After Paul Kagame’s authoritarian government received a series of
incentives, it agreed to take a few hundred asylum seekers. For Sunak,
the cost of the plan was no barrier. He argued that if people who came
to British shores “illegally” knew in advance that they would end up in
Central Africa, this would deter them from making the journey in the
first place. As a gimmick, all the Rwanda scheme has accomplished in
practice is to underline Sunak’s inability to stem the flow of boats
across the English Channel.
Sticking with the theme of racism, his hard-right former
home secretary Suella Braverman spent the latter part of her time in
office attacking Palestinian solidarity demonstrations as “hate marches”
and claiming that Islamists and antisemites now controlled the
country’s streets. Although Braverman was sacked after inciting a
far-right mob who attacked the police at the Cenotaph in London on the
day before Remembrance Sunday, Sunak and several of his ministers
subsequently adopted the language that she had used.
The Tories have also jumped on the anti-trans bandwagon, which has
slowly been gaining ground among Labour MPs and prominent media
commentators. Their appropriation of “feminist” arguments that victimize
and dehumanize trans men and trans women forms part of an effort to
frighten core Tory supporters, offering the same diet of
authoritarianism dressed up as stability and a stand against frightening
and unfamiliar manifestations of social change.
It is in this wider context that we must see Sunak’s farcical
national service proposal. It is an attempt to exploit spite and
antipathy toward young people who are assumed to “have it too easy.”

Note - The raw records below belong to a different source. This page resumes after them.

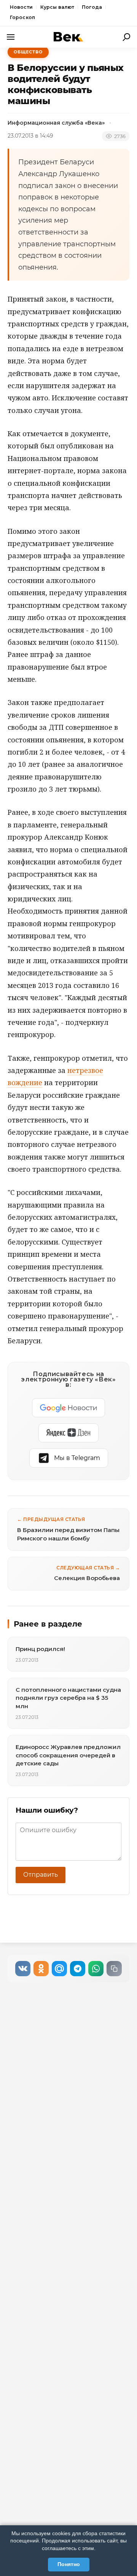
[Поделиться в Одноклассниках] (41, 1968)
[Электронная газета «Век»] (68, 37)
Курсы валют (57, 7)
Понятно (68, 2564)
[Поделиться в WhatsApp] (96, 1968)
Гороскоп (22, 17)
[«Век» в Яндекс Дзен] (68, 1432)
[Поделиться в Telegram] (77, 1968)
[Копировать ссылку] (114, 1968)
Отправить (40, 1874)
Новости (21, 7)
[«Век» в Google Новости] (68, 1407)
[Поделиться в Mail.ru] (59, 1968)
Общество (28, 52)
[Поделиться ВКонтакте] (22, 1968)
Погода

Just consider the following words from an article in the pro-Tory Daily Telegraph supporting the idea:
National service should not just be confined to those
turning 18. Those young adults who benefited so much from lockdown and
furlough — their health and jobs preserved by an enormous national
effort — should be given an opportunity to thank their elders for their
sacrifices.
Sunak’s election campaign is the last gasp of a historically
exhausted party. The task of trying to turn the situation around by
appealing to working-age people is difficult, because his own political
outlook (and that of the Tories in general) seeks to undercut any
demands made on the state.
Steps to addressing the housing shortage would cut against the
interest that the existing Tory coalition has in keeping property values
high and maintaining the private rental sector. A move away from a
politics of scapegoating would deprive the Tories of a tried-and-tested
method of binding their supporters together.
As a result of Johnson’s stupidity, Truss’s recklessness, and Sunak’s
do-nothing attitude, the age at which someone is more likely to vote
Tory has more than doubled since 2019, from thirty-nine to seventy. To
prevent complete disintegration at this hour, all the Tories can do is
double down and hope there will be a viable enough rump left from which
to fight back after the election. Even such a limited measure of success
could well prove to be out of their reach.